(问题与任务)
A – 在关于有序链表转二叉搜索树的摘录中，链表的中间点要靠什么方法查找？
B – 接着关于有序链表转二叉搜索树的摘录最后一句往下续写。

[LeetCode] 109. Convert Sorted List to Binary Search Tree 把有序链表转成二叉搜索树

Given a singly linked list where elements are sorted in ascending order, convert it to a height balanced BST.

For this problem, a height-balanced binary tree is defined as a binary tree in which the depth of the two subtrees of every node never differ by more than 1.

Example:

Given the sorted linked list: [-10,-3,0,5,9],

One possible answer is: [0,-3,9,-10,null,5], which represents the following height balanced BST:

      0
     / \
   -3   9
   /   /
 -10  5

和 108. Convert Sorted Array to Binary Search Tree 思路一样，只不过一个是数组，一个是链表。数组可以通过index直接访问元素找到中点，而链表的查找中间点要通过快慢指针来操作。

(提供的数据)
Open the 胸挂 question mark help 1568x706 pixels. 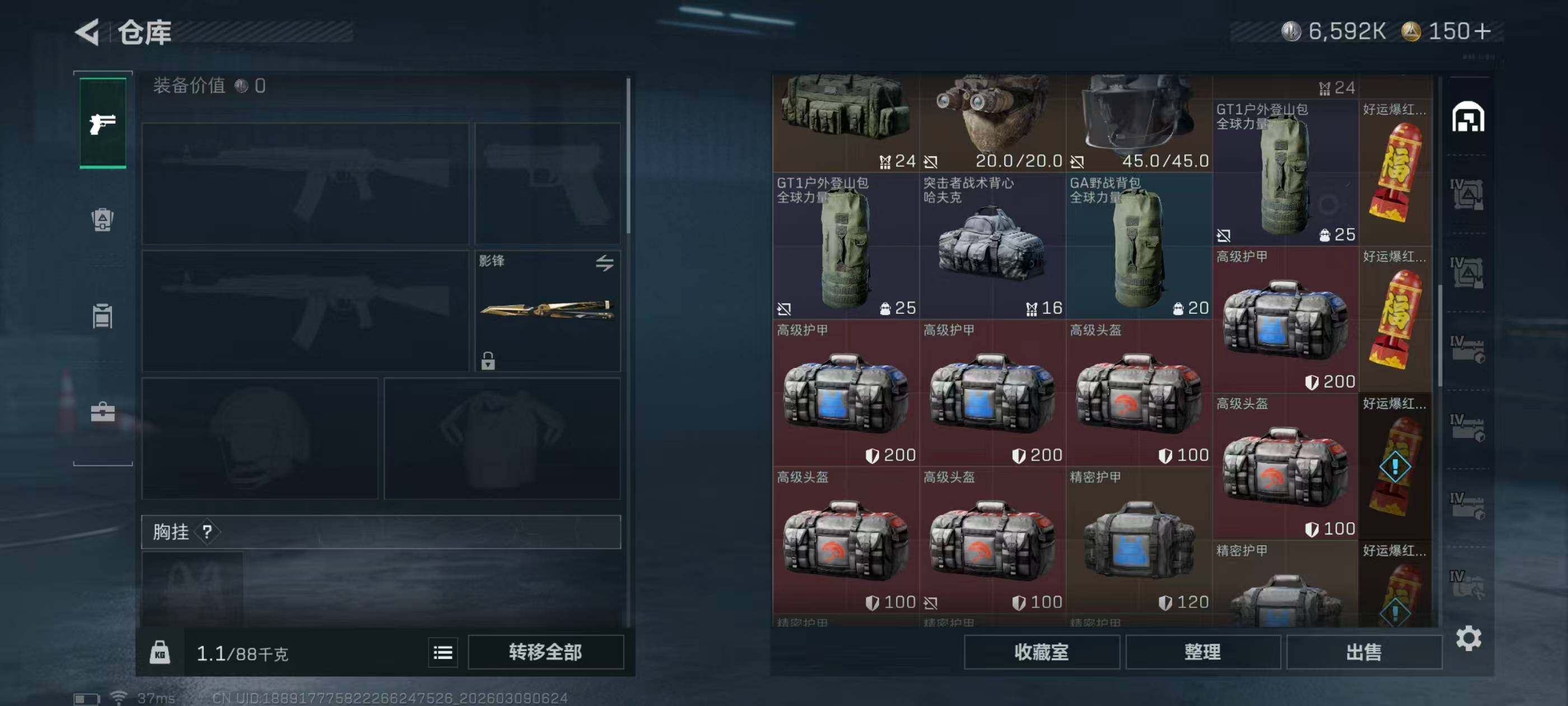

(答案)
A – 通过快慢指针来查找。

B –
Java:

class Solution {
    public TreeNode sortedListToBST(ListNode head) {
        if(head==null) return null;
        return toBST(head,null);
    }
    public TreeNode toBST(ListNode head, ListNode tail){
        ListNode slow = head;
        ListNode fast = head;
        if(head==tail) return null;
 
        while(fast!=tail&&fast.next!=tail){
            fast = fast.next.next;
            slow = slow.next;
        }
        TreeNode thead = new TreeNode(slow.val);
        thead.left = toBST(head,slow);
        thead.right = toBST(slow.next,tail);
        return thead;
    }
} 　　

Python:

class ListNode:
    def __init__(self, x):
        self.val = x
        self.next = None
 
class Solution:
    head = None
    # @param head, a list node
    # @return a tree node
    def sortedListToBST(self, head):
        current, length = head, 0
        while current is not None:
            current, length = current.next, length + 1
        self.head = head
        return self.sortedListToBSTRecu(0, length)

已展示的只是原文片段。